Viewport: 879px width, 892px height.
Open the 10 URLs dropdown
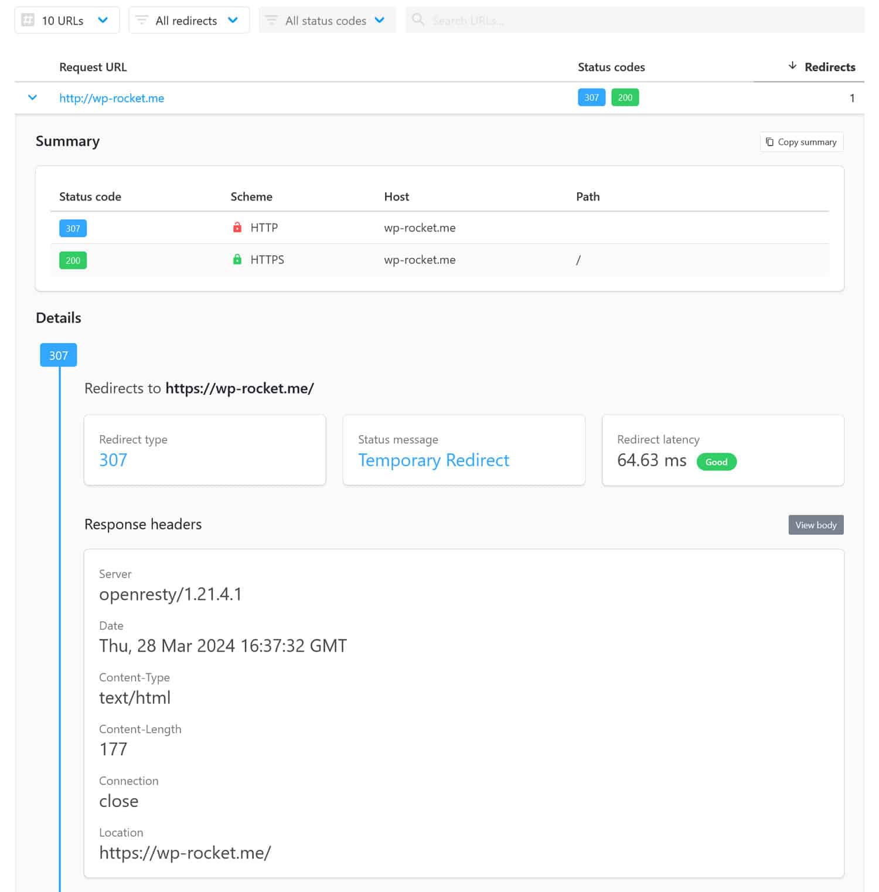click(x=66, y=21)
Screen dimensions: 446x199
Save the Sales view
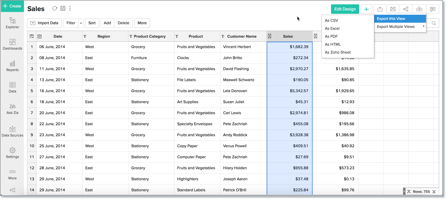point(63,9)
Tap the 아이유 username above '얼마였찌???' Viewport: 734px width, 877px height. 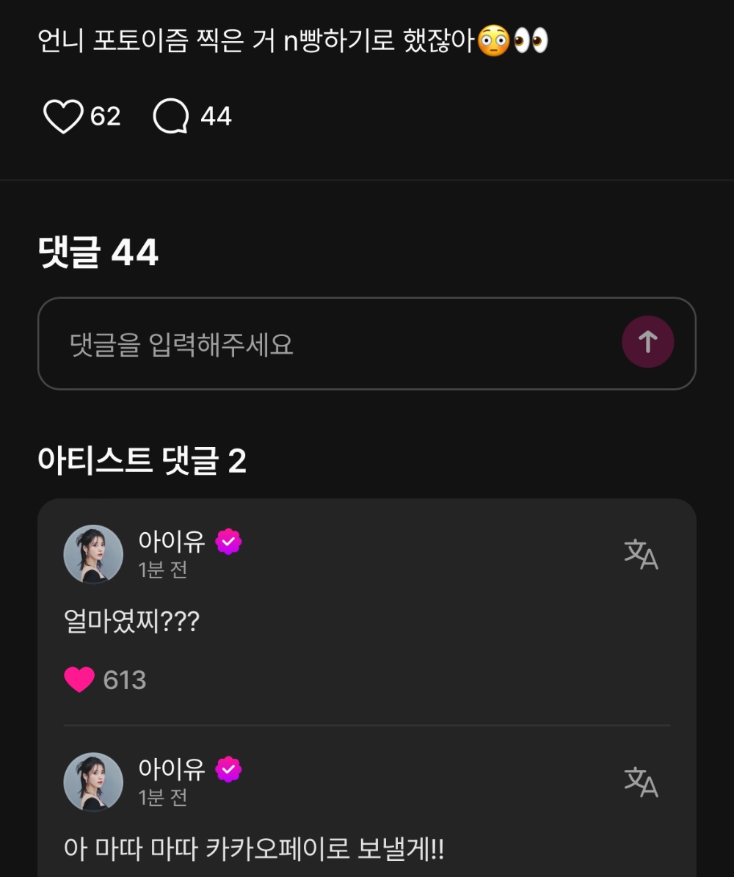pos(172,542)
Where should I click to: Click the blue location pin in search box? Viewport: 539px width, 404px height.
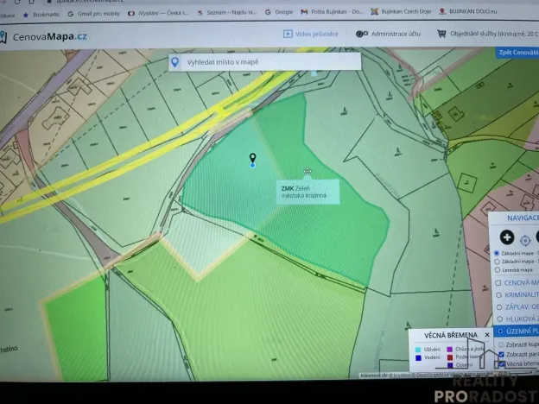[174, 62]
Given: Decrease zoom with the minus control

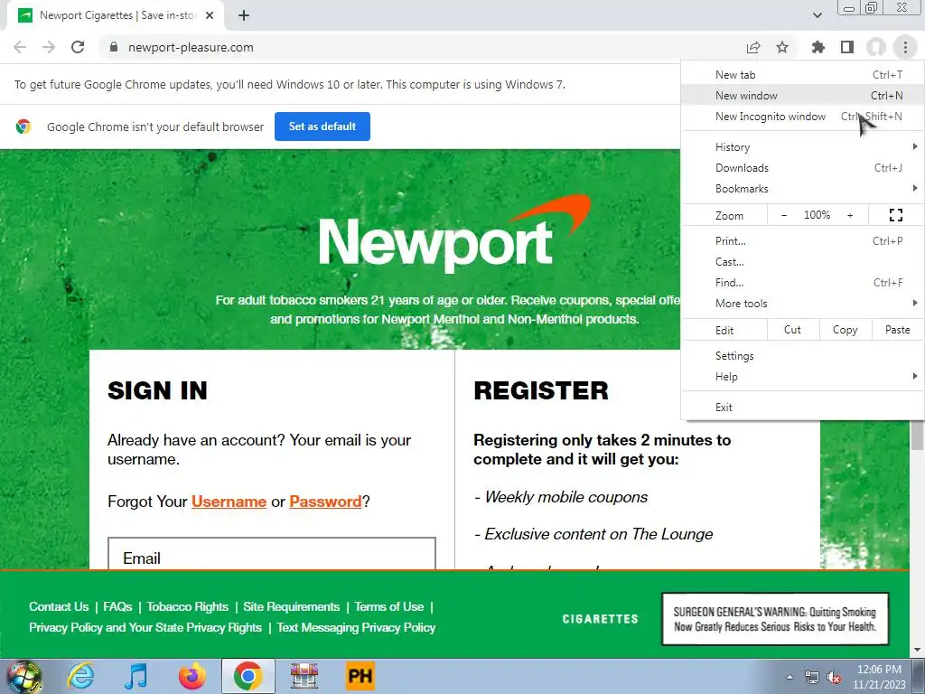Looking at the screenshot, I should coord(783,215).
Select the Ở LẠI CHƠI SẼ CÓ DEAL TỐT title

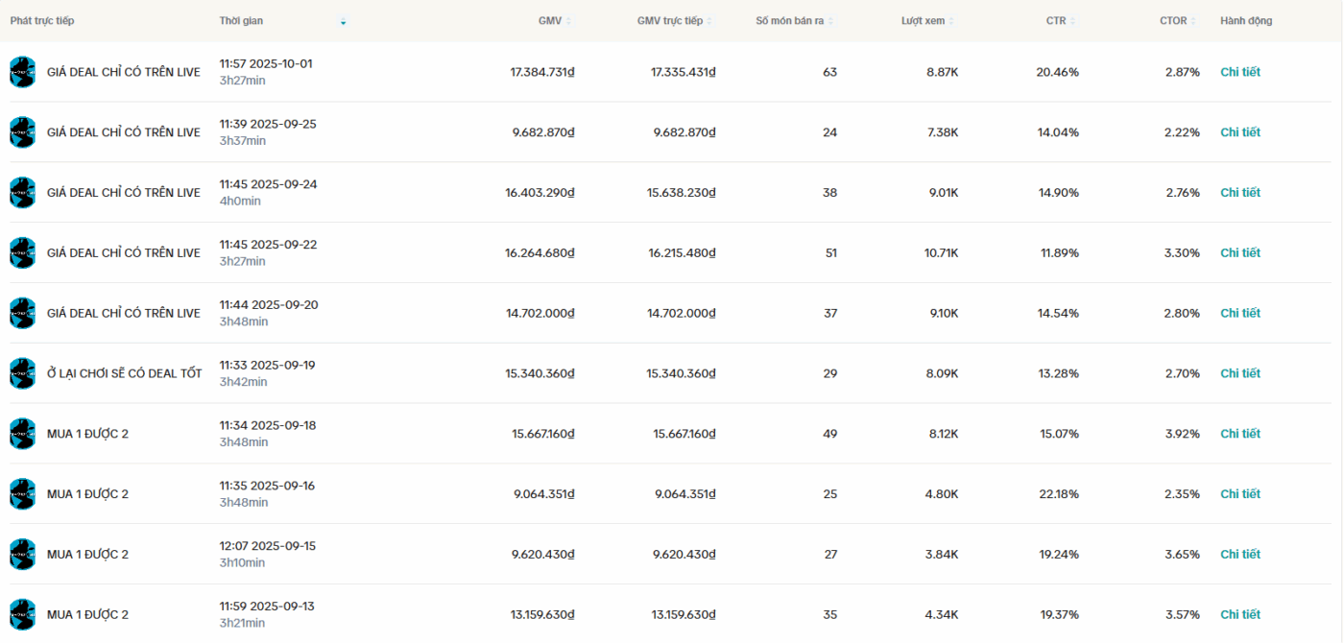tap(124, 373)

*WHAT TO WORK ON:* Starting from the line containing "Given: Decrease zoom with the minus control", repeat each line exactly through the end of the entries, including the last, while leaving pictures out.

*SOLUTION FOR THIS TASK:*
Given: Decrease zoom with the minus control

Looking at the screenshot, I should coord(783,215).
Select the Ở LẠI CHƠI SẼ CÓ DEAL TỐT title

tap(124, 373)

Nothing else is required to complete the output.